The AI systems he’s led extract biological information from cellular morphology to reveal gene relationships, enabling Recursion to pursue both well-studied diseases and rare conditions pharmaceutical companies have traditionally ignored. “If you can change the economics of drug discovery, then you can go after these.”

By identifying promising drug candidates faster and more efficiently, Recursion aims to “speed it up, get to the ideas fast, prove them fast” with maximum signal per research dollar spent—making treatments viable even for patient populations once considered too small to justify investment.

Returning to foundational questions

Now, returning to the U as a research professor, Earnshaw will pursue two ambitious goals that merge his industrial experience with his foundational mathematical background: building comprehensive cellular models and reimagining AI itself.

“You really don’t understand a thing until you can actually simulate it,” Earnshaw reflected, articulating his first objective. With better microscopes and new measurement techniques generating unprecedented data about cellular activity, he aims to create predictive models of entire cells—moving beyond the “black box” approaches that dominated his industry work. By combining mechanistic modeling techniques from his Ph.D. days with modern machine learning, he hopes to achieve “not only better predictive models, but to do it in a way that gives us deeper understanding of what is actually happening in a cell.”

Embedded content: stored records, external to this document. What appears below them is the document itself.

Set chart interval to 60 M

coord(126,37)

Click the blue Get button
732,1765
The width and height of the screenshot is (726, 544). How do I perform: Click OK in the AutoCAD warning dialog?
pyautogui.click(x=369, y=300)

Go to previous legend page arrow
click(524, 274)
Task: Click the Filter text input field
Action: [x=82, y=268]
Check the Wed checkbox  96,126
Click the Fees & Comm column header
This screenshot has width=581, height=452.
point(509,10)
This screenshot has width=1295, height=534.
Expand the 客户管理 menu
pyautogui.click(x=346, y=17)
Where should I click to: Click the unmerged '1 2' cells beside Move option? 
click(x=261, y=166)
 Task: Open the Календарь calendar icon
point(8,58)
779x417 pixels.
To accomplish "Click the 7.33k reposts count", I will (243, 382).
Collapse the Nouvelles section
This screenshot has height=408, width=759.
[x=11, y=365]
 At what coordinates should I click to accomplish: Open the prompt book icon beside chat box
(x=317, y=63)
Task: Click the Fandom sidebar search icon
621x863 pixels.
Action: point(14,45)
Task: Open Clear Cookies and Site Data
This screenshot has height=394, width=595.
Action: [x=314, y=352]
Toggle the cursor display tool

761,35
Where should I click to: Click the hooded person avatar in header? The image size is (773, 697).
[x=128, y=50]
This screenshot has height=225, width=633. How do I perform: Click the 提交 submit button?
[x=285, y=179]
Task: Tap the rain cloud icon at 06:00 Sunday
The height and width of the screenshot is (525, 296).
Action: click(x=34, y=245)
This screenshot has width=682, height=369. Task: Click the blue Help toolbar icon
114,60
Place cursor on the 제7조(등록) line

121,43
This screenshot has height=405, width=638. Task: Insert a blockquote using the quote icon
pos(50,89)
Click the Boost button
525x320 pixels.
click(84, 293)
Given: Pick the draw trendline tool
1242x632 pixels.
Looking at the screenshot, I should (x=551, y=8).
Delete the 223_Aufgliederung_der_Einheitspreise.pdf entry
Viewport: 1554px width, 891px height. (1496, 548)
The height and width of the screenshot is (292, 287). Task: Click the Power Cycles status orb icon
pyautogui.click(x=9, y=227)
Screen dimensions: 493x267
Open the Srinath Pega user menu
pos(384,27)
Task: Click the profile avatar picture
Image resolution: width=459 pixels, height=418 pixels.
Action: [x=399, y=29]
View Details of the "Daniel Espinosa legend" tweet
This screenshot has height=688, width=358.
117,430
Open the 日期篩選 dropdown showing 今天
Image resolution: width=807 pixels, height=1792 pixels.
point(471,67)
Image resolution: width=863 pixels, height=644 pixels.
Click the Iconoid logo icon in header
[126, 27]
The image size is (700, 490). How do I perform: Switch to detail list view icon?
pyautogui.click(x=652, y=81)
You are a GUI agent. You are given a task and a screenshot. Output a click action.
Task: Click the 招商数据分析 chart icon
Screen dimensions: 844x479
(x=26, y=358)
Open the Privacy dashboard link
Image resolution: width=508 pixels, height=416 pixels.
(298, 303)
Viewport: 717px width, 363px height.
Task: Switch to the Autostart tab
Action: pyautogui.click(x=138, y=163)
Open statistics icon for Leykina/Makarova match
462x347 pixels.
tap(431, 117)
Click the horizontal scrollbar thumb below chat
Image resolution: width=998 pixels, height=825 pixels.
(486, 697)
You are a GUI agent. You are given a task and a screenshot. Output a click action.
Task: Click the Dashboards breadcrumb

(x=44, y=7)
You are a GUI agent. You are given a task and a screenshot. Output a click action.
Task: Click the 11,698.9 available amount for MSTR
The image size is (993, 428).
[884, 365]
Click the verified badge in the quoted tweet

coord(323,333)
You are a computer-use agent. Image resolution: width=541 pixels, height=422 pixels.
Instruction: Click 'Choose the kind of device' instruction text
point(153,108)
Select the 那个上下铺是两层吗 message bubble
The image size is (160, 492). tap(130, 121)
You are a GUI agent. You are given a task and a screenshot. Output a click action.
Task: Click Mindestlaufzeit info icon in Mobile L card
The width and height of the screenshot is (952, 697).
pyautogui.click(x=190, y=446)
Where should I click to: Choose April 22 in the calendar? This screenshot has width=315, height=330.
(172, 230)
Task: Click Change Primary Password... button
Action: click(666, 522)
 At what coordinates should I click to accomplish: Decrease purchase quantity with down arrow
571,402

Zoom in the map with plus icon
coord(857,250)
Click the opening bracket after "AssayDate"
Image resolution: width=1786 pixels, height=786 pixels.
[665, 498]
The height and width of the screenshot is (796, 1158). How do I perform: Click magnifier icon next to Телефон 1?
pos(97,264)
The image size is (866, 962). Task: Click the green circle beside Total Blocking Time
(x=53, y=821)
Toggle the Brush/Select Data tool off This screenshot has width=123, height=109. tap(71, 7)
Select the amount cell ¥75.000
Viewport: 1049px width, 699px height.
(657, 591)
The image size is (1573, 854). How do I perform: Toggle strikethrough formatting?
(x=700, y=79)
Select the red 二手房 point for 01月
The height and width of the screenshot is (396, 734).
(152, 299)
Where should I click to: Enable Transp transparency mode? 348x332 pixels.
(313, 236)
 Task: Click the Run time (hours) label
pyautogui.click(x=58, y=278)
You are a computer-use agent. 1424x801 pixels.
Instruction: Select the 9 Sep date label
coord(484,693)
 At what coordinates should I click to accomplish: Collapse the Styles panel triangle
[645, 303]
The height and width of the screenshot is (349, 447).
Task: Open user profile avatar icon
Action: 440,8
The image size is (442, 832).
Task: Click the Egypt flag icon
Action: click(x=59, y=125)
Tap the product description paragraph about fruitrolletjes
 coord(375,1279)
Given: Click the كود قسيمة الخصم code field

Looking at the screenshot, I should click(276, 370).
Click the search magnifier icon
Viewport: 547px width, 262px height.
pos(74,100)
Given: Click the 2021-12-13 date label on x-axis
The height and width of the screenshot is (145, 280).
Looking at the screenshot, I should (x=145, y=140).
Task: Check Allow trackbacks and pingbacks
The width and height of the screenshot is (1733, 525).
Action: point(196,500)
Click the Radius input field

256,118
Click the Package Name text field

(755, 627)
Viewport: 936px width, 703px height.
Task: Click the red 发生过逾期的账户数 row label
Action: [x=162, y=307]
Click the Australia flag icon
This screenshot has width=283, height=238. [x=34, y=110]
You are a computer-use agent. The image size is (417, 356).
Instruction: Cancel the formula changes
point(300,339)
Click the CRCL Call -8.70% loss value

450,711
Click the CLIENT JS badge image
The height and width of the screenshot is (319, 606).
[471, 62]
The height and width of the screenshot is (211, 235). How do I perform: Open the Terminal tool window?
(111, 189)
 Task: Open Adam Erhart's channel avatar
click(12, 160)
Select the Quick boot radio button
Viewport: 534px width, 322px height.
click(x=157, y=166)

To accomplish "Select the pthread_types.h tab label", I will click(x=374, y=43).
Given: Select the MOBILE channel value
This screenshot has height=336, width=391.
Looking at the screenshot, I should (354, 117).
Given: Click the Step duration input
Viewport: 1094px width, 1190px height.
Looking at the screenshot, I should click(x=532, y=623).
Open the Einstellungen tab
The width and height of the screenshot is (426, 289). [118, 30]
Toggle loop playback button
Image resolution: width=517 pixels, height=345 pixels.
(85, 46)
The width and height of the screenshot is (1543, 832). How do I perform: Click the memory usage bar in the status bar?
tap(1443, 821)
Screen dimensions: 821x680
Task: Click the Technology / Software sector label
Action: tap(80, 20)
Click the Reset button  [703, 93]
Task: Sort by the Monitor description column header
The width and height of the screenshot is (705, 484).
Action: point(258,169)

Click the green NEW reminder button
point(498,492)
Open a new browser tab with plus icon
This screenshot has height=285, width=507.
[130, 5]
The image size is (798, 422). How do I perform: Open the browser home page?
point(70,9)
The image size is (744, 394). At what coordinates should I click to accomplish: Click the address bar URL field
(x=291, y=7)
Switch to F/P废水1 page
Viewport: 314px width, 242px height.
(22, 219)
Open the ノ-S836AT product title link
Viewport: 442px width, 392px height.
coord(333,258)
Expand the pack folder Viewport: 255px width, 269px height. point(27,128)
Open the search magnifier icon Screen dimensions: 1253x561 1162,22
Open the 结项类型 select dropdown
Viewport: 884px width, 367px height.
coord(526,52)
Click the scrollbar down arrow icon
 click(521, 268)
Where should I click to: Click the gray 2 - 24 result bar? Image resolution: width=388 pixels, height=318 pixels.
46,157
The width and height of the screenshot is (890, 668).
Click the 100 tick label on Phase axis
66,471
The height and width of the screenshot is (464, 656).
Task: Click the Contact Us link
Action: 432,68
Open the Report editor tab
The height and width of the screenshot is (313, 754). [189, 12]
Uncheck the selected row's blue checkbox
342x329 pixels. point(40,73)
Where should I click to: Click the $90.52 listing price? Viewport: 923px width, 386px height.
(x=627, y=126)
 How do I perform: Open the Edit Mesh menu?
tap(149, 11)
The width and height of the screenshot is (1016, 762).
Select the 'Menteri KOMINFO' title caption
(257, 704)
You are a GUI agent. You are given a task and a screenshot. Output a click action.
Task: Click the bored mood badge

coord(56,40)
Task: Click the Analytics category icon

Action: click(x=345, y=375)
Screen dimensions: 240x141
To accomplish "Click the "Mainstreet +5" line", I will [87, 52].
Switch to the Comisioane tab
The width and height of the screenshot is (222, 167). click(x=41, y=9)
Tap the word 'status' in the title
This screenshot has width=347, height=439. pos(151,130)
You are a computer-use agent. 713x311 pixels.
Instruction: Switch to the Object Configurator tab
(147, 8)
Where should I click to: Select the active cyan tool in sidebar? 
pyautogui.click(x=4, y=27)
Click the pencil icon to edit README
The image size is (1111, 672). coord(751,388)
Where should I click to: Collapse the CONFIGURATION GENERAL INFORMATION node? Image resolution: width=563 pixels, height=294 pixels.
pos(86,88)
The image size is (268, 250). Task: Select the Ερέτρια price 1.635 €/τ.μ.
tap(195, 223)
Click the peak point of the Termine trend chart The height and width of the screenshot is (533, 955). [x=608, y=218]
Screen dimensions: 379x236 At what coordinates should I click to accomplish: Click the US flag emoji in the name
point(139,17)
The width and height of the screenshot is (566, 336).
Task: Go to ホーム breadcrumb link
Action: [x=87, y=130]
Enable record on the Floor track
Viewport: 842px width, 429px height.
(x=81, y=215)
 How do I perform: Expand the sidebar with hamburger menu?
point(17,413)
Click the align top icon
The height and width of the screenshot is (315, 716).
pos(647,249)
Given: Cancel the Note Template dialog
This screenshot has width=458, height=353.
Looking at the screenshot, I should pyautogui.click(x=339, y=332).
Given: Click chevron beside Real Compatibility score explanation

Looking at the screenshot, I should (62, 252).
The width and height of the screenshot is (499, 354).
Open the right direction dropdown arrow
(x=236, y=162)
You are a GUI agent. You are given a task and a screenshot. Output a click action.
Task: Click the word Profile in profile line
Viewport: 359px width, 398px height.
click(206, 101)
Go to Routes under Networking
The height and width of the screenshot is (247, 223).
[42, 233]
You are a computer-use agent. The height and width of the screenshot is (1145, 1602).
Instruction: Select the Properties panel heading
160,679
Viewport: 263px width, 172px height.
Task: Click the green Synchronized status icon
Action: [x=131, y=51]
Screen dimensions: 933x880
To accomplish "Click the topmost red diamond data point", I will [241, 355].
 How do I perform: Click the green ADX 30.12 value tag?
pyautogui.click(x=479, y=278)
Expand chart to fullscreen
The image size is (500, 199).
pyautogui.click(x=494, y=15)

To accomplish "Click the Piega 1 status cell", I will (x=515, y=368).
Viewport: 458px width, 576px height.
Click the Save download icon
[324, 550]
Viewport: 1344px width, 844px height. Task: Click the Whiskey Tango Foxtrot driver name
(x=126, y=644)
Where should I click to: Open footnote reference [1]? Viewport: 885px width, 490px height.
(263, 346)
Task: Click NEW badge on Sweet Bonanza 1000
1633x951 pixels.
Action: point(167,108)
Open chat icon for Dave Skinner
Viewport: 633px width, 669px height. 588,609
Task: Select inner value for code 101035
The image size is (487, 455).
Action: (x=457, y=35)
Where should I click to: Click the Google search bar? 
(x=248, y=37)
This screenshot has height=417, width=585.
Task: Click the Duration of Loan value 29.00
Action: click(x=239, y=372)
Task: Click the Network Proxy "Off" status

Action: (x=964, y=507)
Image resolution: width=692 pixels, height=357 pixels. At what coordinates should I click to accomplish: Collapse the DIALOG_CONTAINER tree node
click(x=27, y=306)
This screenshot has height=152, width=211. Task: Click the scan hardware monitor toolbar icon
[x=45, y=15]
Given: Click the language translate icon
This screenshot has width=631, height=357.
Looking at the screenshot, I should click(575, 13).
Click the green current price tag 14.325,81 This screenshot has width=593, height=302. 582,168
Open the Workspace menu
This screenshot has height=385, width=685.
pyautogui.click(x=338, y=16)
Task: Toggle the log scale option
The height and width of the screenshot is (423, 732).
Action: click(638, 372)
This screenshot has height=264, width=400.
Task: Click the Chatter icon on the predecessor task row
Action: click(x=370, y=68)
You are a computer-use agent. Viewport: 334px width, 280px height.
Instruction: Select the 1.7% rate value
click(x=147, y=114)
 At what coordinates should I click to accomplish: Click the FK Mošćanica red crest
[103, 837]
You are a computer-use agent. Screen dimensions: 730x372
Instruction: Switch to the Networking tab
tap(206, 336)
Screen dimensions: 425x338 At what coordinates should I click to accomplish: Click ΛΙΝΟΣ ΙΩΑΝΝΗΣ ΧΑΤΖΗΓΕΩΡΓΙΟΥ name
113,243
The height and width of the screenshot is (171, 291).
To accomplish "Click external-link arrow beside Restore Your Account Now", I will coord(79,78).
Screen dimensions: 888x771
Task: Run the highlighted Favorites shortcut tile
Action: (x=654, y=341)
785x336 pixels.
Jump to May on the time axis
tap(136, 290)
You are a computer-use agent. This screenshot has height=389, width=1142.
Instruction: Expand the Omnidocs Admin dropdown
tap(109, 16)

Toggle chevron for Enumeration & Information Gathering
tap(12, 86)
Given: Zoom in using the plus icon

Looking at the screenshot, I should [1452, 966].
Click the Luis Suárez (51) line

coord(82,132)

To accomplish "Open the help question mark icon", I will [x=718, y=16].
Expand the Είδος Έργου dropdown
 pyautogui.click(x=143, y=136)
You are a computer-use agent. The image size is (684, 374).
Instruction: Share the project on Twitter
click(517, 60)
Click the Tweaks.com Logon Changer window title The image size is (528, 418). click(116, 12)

His second program tackles AI’s foundations directly. While large language models like ChatGPT have made “amazing” progress, Earnshaw believes they lack true world models—they’re “very good at mimicking in a conditional way” rather than reasoning from internal understanding. “The better we can understand that difference,” he argued, “the better we are going to be able to build AI systems” that serve humanity rather than threaten it.